The IFRS consolidated income statement for the full year 2012 shows an operating result of €239 million for the Company, up by +30% year on year. It was €183 million for the full year 2011.
Restructuring and acquisition-related expenses were reduced to €8 million, versus €15 million for 2011. Amortization and depreciation of intangibles resulting from acquisitions also reduced to €21 million versus €25 million for 2011. Equity-based compensation charges, including a new long-term incentive plan put in place for all employees worldwide and the impact of Gemalto’s share price increase, were €39 million versus €32 million for 2011.
Net profit for the full year 2012 was €201 million, up by 25% on the net profit of €161 million for the full year 2011.
Consequently, basic earnings per share were €2.41 for the reported period growing by +25% compared to €1.93 for the full year 2011. Diluted earnings per share were €2.31 increasing by +23% in comparison to €1.88 for the full year of 2011.

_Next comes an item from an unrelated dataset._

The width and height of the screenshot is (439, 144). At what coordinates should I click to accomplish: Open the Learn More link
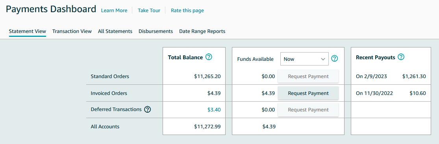[x=114, y=11]
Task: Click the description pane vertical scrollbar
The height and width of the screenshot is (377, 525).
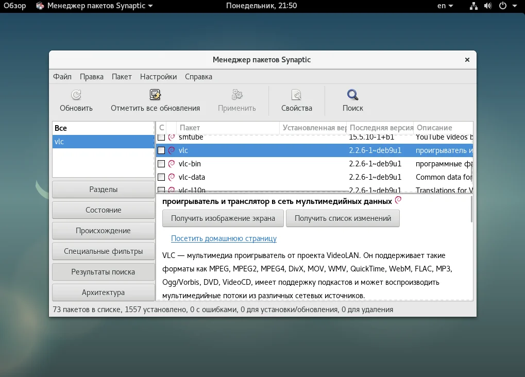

Adjusted financial information for all operations
In this section, the financial information is presented for all operations. In comparison to the adjusted income statement for ongoing operations, the adjusted income statement for all operations also includes:
- for 2011, the gain recognized further to the change in shareholding structure of a joint venture held for sale and the contribution from other items not related to ongoing operations.
- for 2011 and 2012, the contribution from assets held for sale, comprising those that were contributed to the joint venture announced on April 3, 2012 and created on November 30, 2012, as well as other non-strategic assets currently being disposed.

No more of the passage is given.